◆ DATA RECORDS ◆
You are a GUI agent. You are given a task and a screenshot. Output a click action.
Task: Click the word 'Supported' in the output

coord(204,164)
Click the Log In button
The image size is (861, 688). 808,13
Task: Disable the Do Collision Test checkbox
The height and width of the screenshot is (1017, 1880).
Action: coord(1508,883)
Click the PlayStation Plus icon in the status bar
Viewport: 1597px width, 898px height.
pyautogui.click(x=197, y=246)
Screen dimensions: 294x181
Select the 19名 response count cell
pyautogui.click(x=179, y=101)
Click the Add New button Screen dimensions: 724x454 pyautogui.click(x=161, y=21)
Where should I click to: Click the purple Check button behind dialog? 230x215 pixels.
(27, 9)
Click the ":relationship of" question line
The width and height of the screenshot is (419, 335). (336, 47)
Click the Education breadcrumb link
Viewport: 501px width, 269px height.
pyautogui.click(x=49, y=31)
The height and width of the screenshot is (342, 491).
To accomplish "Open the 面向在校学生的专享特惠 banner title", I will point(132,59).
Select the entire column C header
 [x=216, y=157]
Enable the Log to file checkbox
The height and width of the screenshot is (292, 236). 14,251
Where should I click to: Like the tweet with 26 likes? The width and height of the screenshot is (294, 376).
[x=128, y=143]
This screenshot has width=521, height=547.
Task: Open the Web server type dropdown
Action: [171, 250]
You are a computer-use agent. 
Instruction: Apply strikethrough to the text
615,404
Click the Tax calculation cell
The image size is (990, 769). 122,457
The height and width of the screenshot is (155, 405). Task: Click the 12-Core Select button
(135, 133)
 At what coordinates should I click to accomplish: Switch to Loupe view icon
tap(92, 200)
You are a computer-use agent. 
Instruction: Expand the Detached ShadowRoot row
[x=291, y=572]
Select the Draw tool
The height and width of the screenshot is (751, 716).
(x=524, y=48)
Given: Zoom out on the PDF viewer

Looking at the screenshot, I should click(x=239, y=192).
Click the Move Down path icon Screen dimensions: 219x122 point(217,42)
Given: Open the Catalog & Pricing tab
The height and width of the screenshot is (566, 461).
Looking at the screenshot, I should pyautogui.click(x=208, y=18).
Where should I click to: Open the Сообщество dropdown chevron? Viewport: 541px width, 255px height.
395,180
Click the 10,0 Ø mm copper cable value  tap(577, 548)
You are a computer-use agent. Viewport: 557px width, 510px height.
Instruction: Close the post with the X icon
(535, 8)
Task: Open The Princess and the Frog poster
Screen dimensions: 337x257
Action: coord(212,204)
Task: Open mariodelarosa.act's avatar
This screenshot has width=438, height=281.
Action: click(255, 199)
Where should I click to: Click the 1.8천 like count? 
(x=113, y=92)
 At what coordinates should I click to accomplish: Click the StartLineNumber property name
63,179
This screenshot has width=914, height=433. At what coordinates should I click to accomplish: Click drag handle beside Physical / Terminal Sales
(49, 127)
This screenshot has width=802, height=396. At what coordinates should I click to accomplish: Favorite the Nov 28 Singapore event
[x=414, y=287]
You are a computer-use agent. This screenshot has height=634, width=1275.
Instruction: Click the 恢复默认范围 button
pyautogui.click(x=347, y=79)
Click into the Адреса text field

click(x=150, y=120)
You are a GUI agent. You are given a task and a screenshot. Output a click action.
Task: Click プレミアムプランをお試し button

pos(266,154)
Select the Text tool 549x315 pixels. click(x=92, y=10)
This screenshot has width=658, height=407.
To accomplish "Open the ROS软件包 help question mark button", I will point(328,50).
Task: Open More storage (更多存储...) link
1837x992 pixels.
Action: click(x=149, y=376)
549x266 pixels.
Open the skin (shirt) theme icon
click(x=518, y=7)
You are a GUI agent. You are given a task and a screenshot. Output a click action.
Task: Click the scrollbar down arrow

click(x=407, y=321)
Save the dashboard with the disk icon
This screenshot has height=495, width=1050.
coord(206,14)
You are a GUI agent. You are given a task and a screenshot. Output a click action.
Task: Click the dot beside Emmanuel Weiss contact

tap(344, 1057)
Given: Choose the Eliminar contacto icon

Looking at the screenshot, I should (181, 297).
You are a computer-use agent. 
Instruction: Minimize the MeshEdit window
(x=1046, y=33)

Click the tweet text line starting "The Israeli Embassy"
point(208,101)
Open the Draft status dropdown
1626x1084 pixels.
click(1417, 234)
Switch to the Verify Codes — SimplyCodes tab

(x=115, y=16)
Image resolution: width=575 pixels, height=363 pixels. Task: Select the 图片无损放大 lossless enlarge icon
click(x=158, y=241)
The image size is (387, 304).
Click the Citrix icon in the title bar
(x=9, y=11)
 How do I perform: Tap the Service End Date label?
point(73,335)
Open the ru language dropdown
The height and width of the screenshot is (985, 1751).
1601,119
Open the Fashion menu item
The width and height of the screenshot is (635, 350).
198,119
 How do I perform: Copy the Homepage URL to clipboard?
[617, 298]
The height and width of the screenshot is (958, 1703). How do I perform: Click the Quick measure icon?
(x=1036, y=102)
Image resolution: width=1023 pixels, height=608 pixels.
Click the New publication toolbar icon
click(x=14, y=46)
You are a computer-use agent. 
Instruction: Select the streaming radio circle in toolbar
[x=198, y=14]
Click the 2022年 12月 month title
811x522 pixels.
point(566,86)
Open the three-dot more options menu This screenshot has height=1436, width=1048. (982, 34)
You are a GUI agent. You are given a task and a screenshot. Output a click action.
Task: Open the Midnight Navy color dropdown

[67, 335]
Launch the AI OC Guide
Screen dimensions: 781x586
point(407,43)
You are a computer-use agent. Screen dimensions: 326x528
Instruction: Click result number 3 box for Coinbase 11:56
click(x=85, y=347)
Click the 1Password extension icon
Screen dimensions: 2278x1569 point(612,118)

◆ WHAT TO WORK ON ◆
Can you return these lines exactly as they appear, all of them from first to last?

◆ SOLUTION BELOW ◆
You are a GUI agent. You are given a task and a screenshot. Output a click action.
Task: Click the word 'Supported' in the output

coord(204,164)
Click the Log In button
The image size is (861, 688). 808,13
Task: Disable the Do Collision Test checkbox
The height and width of the screenshot is (1017, 1880).
Action: coord(1508,883)
Click the PlayStation Plus icon in the status bar
Viewport: 1597px width, 898px height.
pyautogui.click(x=197, y=246)
Screen dimensions: 294x181
Select the 19名 response count cell
pyautogui.click(x=179, y=101)
Click the Add New button Screen dimensions: 724x454 pyautogui.click(x=161, y=21)
Where should I click to: Click the purple Check button behind dialog? 230x215 pixels.
(27, 9)
Click the ":relationship of" question line
The width and height of the screenshot is (419, 335). (336, 47)
Click the Education breadcrumb link
Viewport: 501px width, 269px height.
pyautogui.click(x=49, y=31)
The height and width of the screenshot is (342, 491).
To accomplish "Open the 面向在校学生的专享特惠 banner title", I will point(132,59).
Select the entire column C header
 [x=216, y=157]
Enable the Log to file checkbox
The height and width of the screenshot is (292, 236). 14,251
Where should I click to: Like the tweet with 26 likes? The width and height of the screenshot is (294, 376).
[x=128, y=143]
This screenshot has width=521, height=547.
Task: Open the Web server type dropdown
Action: [171, 250]
You are a computer-use agent. 
Instruction: Apply strikethrough to the text
615,404
Click the Tax calculation cell
The image size is (990, 769). 122,457
The height and width of the screenshot is (155, 405). Task: Click the 12-Core Select button
(135, 133)
 At what coordinates should I click to accomplish: Switch to Loupe view icon
tap(92, 200)
You are a computer-use agent. 
Instruction: Expand the Detached ShadowRoot row
[x=291, y=572]
Select the Draw tool
The height and width of the screenshot is (751, 716).
(x=524, y=48)
Given: Zoom out on the PDF viewer

Looking at the screenshot, I should click(x=239, y=192).
Click the Move Down path icon Screen dimensions: 219x122 point(217,42)
Given: Open the Catalog & Pricing tab
The height and width of the screenshot is (566, 461).
Looking at the screenshot, I should pyautogui.click(x=208, y=18).
Where should I click to: Open the Сообщество dropdown chevron? Viewport: 541px width, 255px height.
395,180
Click the 10,0 Ø mm copper cable value  tap(577, 548)
You are a computer-use agent. Viewport: 557px width, 510px height.
Instruction: Close the post with the X icon
(535, 8)
Task: Open The Princess and the Frog poster
Screen dimensions: 337x257
Action: coord(212,204)
Task: Open mariodelarosa.act's avatar
This screenshot has width=438, height=281.
Action: click(255, 199)
Where should I click to: Click the 1.8천 like count? 
(x=113, y=92)
 At what coordinates should I click to accomplish: Click the StartLineNumber property name
63,179
This screenshot has width=914, height=433. At what coordinates should I click to accomplish: Click drag handle beside Physical / Terminal Sales
(49, 127)
This screenshot has width=802, height=396. At what coordinates should I click to accomplish: Favorite the Nov 28 Singapore event
[x=414, y=287]
You are a computer-use agent. This screenshot has height=634, width=1275.
Instruction: Click the 恢复默认范围 button
pyautogui.click(x=347, y=79)
Click into the Адреса text field

click(x=150, y=120)
You are a GUI agent. You are given a task and a screenshot. Output a click action.
Task: Click プレミアムプランをお試し button

pos(266,154)
Select the Text tool 549x315 pixels. click(x=92, y=10)
This screenshot has width=658, height=407.
To accomplish "Open the ROS软件包 help question mark button", I will point(328,50).
Task: Open More storage (更多存储...) link
1837x992 pixels.
Action: click(x=149, y=376)
549x266 pixels.
Open the skin (shirt) theme icon
click(x=518, y=7)
You are a GUI agent. You are given a task and a screenshot. Output a click action.
Task: Click the scrollbar down arrow

click(x=407, y=321)
Save the dashboard with the disk icon
This screenshot has height=495, width=1050.
coord(206,14)
You are a GUI agent. You are given a task and a screenshot. Output a click action.
Task: Click the dot beside Emmanuel Weiss contact

tap(344, 1057)
Given: Choose the Eliminar contacto icon

Looking at the screenshot, I should (181, 297).
You are a computer-use agent. 
Instruction: Minimize the MeshEdit window
(x=1046, y=33)

Click the tweet text line starting "The Israeli Embassy"
point(208,101)
Open the Draft status dropdown
1626x1084 pixels.
click(1417, 234)
Switch to the Verify Codes — SimplyCodes tab

(x=115, y=16)
Image resolution: width=575 pixels, height=363 pixels. Task: Select the 图片无损放大 lossless enlarge icon
click(x=158, y=241)
The image size is (387, 304).
Click the Citrix icon in the title bar
(x=9, y=11)
 How do I perform: Tap the Service End Date label?
point(73,335)
Open the ru language dropdown
The height and width of the screenshot is (985, 1751).
1601,119
Open the Fashion menu item
The width and height of the screenshot is (635, 350).
198,119
 How do I perform: Copy the Homepage URL to clipboard?
[617, 298]
The height and width of the screenshot is (958, 1703). How do I perform: Click the Quick measure icon?
(x=1036, y=102)
Image resolution: width=1023 pixels, height=608 pixels.
Click the New publication toolbar icon
click(x=14, y=46)
You are a computer-use agent. 
Instruction: Select the streaming radio circle in toolbar
[x=198, y=14]
Click the 2022年 12月 month title
811x522 pixels.
point(566,86)
Open the three-dot more options menu This screenshot has height=1436, width=1048. (982, 34)
You are a GUI agent. You are given a task and a screenshot. Output a click action.
Task: Open the Midnight Navy color dropdown

[67, 335]
Launch the AI OC Guide
Screen dimensions: 781x586
point(407,43)
You are a computer-use agent. Screen dimensions: 326x528
Instruction: Click result number 3 box for Coinbase 11:56
click(x=85, y=347)
Click the 1Password extension icon
Screen dimensions: 2278x1569 point(612,118)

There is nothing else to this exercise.